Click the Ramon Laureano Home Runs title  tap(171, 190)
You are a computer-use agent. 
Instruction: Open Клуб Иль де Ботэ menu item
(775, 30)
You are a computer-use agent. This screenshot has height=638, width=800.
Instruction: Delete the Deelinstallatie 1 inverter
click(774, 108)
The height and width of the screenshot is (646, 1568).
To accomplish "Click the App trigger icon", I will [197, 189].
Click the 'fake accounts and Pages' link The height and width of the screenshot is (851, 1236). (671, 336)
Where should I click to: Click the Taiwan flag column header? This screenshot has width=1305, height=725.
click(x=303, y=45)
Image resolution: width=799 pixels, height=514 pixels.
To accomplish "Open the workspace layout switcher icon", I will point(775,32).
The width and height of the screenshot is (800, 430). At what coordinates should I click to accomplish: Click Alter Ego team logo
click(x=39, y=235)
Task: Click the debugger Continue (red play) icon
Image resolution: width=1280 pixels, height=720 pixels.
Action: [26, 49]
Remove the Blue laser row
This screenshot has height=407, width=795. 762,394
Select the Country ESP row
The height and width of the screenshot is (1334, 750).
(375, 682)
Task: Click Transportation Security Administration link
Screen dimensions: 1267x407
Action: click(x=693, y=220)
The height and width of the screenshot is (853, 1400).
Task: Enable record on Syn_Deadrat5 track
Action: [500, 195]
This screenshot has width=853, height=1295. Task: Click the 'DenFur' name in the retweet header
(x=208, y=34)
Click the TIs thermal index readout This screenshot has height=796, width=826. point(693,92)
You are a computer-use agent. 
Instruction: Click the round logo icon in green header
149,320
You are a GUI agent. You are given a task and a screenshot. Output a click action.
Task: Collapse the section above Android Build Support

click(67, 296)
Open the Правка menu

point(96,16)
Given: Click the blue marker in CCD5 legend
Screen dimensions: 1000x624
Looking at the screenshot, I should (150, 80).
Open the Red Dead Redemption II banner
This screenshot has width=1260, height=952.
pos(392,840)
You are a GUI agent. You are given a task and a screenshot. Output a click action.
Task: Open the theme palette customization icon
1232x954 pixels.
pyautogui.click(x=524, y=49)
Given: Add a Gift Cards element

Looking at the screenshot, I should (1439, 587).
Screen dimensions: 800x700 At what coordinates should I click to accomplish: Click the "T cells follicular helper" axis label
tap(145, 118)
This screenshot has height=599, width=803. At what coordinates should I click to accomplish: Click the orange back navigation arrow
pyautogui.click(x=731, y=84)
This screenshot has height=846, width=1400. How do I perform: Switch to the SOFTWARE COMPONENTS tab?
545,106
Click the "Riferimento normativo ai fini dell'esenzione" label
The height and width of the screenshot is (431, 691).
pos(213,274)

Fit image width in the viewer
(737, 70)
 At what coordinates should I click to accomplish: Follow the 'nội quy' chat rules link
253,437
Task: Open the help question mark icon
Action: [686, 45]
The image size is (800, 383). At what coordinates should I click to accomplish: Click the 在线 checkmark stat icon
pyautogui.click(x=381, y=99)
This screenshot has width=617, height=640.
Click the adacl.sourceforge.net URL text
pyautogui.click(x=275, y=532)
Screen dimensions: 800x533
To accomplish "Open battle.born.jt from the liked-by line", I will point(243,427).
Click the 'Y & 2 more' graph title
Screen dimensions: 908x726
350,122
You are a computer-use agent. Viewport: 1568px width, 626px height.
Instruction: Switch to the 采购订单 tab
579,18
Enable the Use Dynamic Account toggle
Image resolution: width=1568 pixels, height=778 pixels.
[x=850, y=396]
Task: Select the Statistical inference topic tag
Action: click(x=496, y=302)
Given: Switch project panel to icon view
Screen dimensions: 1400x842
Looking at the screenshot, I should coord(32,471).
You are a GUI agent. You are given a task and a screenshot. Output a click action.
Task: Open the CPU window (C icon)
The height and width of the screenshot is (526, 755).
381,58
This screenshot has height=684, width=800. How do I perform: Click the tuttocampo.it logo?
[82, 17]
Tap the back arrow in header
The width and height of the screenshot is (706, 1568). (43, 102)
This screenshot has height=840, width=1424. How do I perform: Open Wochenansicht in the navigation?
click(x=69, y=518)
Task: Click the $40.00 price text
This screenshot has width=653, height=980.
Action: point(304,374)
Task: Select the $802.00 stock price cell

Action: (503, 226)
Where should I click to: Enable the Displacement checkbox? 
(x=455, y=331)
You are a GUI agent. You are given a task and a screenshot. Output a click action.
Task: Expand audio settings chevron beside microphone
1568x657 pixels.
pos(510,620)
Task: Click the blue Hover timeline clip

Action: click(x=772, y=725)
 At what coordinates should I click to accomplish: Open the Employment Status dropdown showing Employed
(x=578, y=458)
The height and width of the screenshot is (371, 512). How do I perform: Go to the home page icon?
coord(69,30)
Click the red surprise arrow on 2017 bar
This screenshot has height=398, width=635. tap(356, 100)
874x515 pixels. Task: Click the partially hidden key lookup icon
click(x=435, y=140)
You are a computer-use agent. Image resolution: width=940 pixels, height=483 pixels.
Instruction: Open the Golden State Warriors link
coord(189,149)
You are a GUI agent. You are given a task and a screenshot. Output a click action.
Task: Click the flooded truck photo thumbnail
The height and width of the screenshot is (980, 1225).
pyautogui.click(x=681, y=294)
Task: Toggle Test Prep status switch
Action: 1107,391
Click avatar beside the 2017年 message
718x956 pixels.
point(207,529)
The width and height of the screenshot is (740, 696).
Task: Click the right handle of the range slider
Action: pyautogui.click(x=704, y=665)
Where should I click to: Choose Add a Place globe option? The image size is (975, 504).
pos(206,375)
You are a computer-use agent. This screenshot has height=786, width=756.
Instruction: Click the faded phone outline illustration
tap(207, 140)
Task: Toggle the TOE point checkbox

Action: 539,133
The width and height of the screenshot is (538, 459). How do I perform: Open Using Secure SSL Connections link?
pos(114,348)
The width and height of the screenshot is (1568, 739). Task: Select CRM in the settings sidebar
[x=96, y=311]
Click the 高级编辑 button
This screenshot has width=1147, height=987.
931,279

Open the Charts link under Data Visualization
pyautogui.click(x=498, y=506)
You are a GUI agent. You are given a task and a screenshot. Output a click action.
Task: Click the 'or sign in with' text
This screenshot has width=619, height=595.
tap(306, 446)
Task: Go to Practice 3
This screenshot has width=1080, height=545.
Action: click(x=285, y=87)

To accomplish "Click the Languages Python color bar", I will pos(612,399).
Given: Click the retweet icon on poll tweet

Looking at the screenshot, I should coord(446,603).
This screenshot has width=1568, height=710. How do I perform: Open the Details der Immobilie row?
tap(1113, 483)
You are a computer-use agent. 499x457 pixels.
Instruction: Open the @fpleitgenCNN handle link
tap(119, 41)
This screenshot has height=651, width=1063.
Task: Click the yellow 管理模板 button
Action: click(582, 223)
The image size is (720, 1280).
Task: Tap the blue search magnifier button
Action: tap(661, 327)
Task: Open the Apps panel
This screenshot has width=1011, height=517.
+ + + + + + +
Please restate the records word for word. Go from the first line to the line with "Image resolution: width=799" and include both.

Your solution:
Click the Ramon Laureano Home Runs title  tap(171, 190)
You are a computer-use agent. 
Instruction: Open Клуб Иль де Ботэ menu item
(775, 30)
You are a computer-use agent. This screenshot has height=638, width=800.
Instruction: Delete the Deelinstallatie 1 inverter
click(774, 108)
The height and width of the screenshot is (646, 1568).
To accomplish "Click the App trigger icon", I will [197, 189].
Click the 'fake accounts and Pages' link The height and width of the screenshot is (851, 1236). (671, 336)
Where should I click to: Click the Taiwan flag column header? This screenshot has width=1305, height=725.
click(x=303, y=45)
Image resolution: width=799 pixels, height=514 pixels.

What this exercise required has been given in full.